The SWMP recommends new ordinance requirements pertaining to structural and nonstructural controls. For example, the SWMP suggests that Norman require that water-quality facilities be constructed to capture and treat runoff from all proposed developments exceeding 1 acre (or some other size selected by the city). The runoff “capture and treatment volume” should be set to 0.5 inch of runoff from the development area, unless otherwise specified for a special condition. Furthermore, the SWMP recommends that the city allow and encourage developers to use low-impact development techniques such as rain gardens and biofilters to meet a portion or all of their water-quality control requirements, assuming that the developers provide sufficient technical justification for the techniques.
Presenting Financial Options
It is anticipated that many of the recommended solutions will be included in a capital improvement program (CIP) to be implemented by the city. Funding for this CIP program and other stormwater costs are anticipated to come from a stormwater utility that the city of Norman proposes to establish. If approved by city voters, stormwater utility fees will be based on the amount of impervious cover on each respective property within the city regardless of land use type. In fact, the SWMP serves as a basis for the creation of the utility.

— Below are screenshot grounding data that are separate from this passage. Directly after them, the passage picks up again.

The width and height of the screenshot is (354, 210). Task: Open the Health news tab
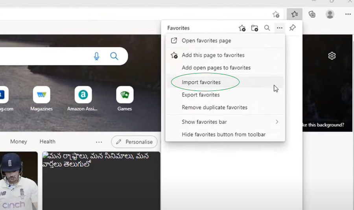48,142
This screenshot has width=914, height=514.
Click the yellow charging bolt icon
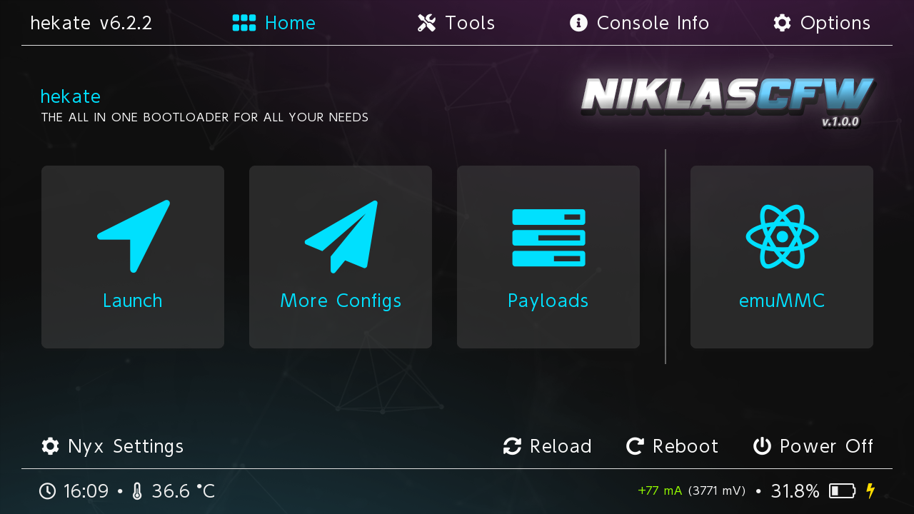[x=870, y=490]
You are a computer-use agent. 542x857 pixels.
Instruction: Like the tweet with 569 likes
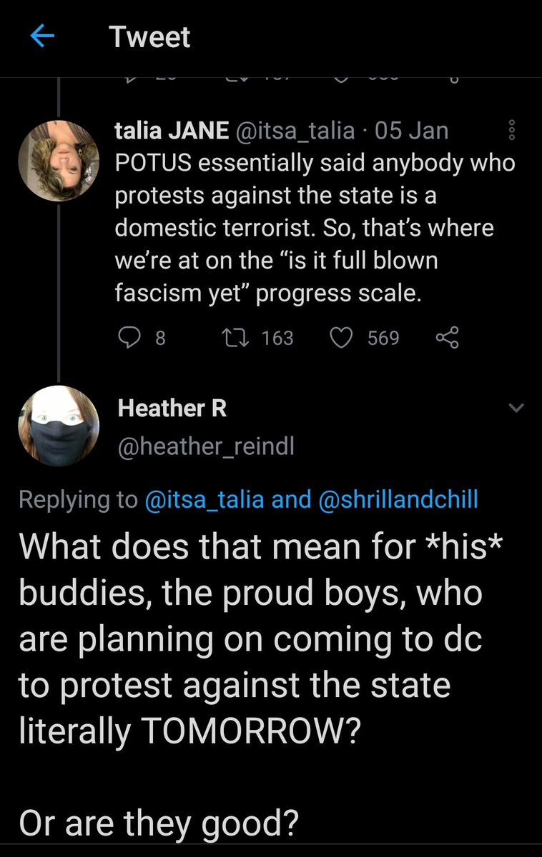click(343, 337)
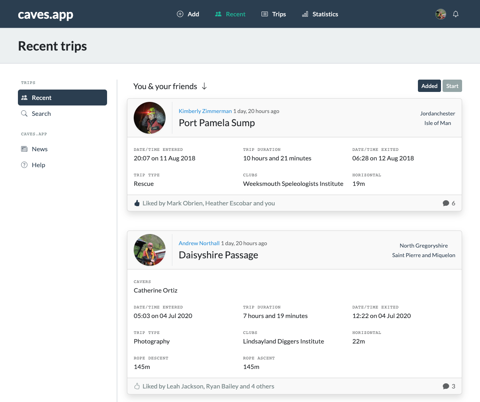Open the user profile avatar menu

click(x=441, y=14)
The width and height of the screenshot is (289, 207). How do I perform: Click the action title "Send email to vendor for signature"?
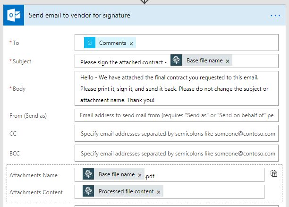(x=79, y=15)
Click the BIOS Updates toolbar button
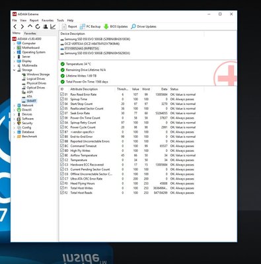The image size is (261, 264). (116, 26)
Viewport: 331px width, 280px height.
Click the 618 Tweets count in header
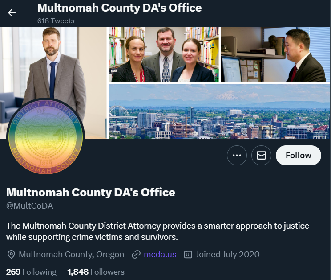[56, 21]
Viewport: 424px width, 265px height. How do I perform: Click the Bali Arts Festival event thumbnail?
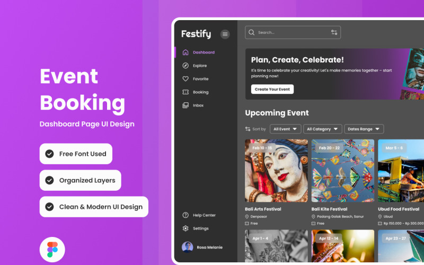click(276, 171)
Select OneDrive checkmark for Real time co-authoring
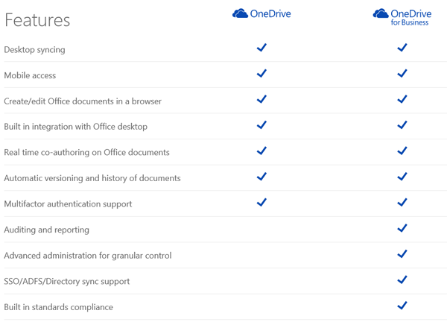Screen dimensions: 447x325 pyautogui.click(x=261, y=151)
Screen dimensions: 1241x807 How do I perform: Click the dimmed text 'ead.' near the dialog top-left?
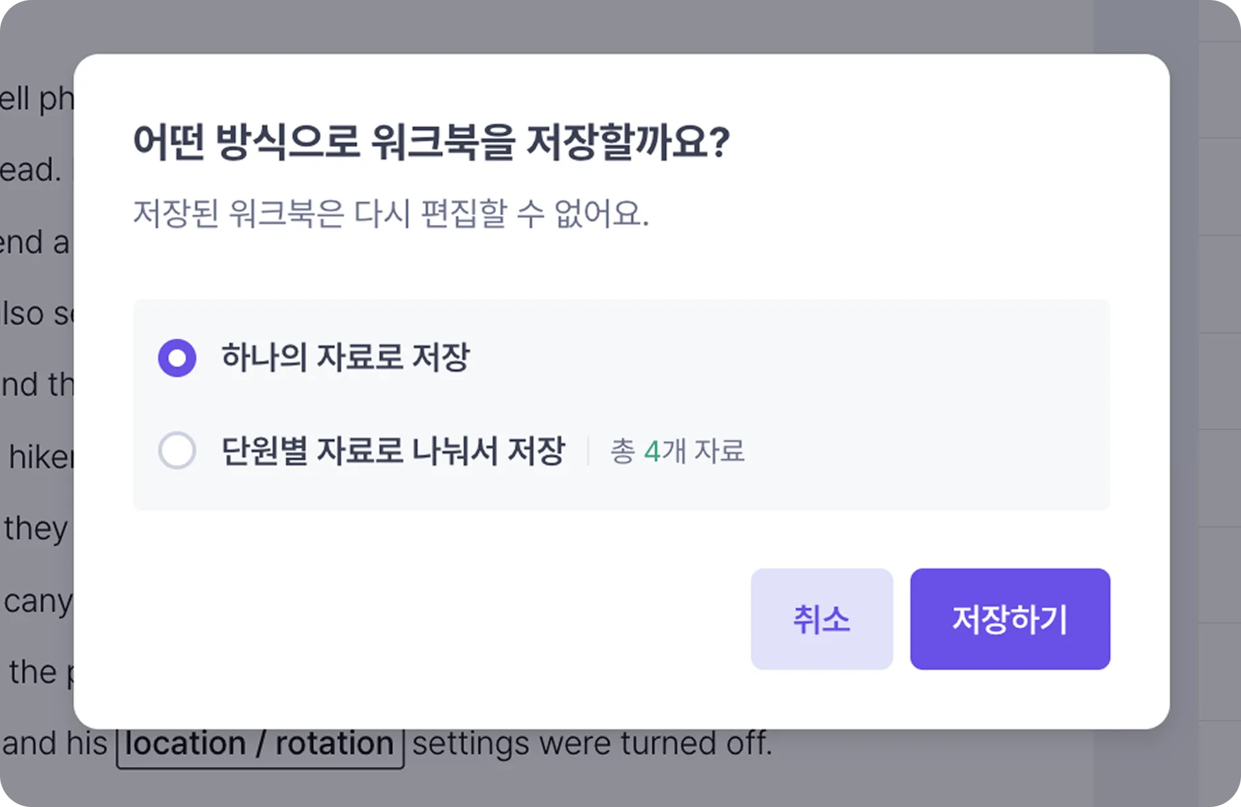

Financial analyses were performed to determine how best to meet the funding needs for the programs and activities associated with the SWMP. The revenue required for the stormwater management activities and improvements outlined in the SWMP can be divided into several categories of need. These include needs for debt service, creation of a reserve fund less any non-operating revenues such as interest earnings, continued general overall operation and maintenance, shared city services, minimum control measures for stormwater MS4 regulatory compliance, enhanced maintenance for streams and stormwater detention facilities, trail construction, easements and rights-of-way acquisition, and cash-financed stormwater capital improvement projects.
In addition to reducing funding requirements from a stormwater utility, the city decided to propose funding a portion of the stormwater capital improvements with general obligation bonds to provide necessary projects more quickly in areas of critical stormwater needs. Three rate options were developed to fund the stormwater capital improvements using the split between general obligation bonding and stormwater utility rates over a 20-year program, as defined by the city. As shown in Table 3 and consistent with the CIP costs for proposed solutions, the total 20-year CIP needs in 2008–2009 dollars were estimated to be approximately $83 million. To cover these costs, three options for financing this portion of the overall program were developed, with varying amounts of general obligation bonding and stormwater utility user fees.
Considering all revenue requirements identified, monthly stormwater rates for a median single-family home having approximately 3,100 square feet of impervious cover were determined to be $6.26, $5.85, and $5.78 for options 1, 2, and 3, respectively.
Conclusion
Although the SWMP is complete, the city of Norman still must decide how to implement and finance the plan’s recommendations. This process will require the sustained involvement of stakeholders and approval of a stable funding source by Norman’s citizens, along with efforts by the city to continue to refine its future needs and goals regarding stormwater and watershed protection. Using the SWMP as a solid foundation, Norman will be able to satisfy its regulatory requirements, enhance recreational opportunities, protect the environment, and meet local challenges relating to flooding, stream erosion, drainage problems, and water quality.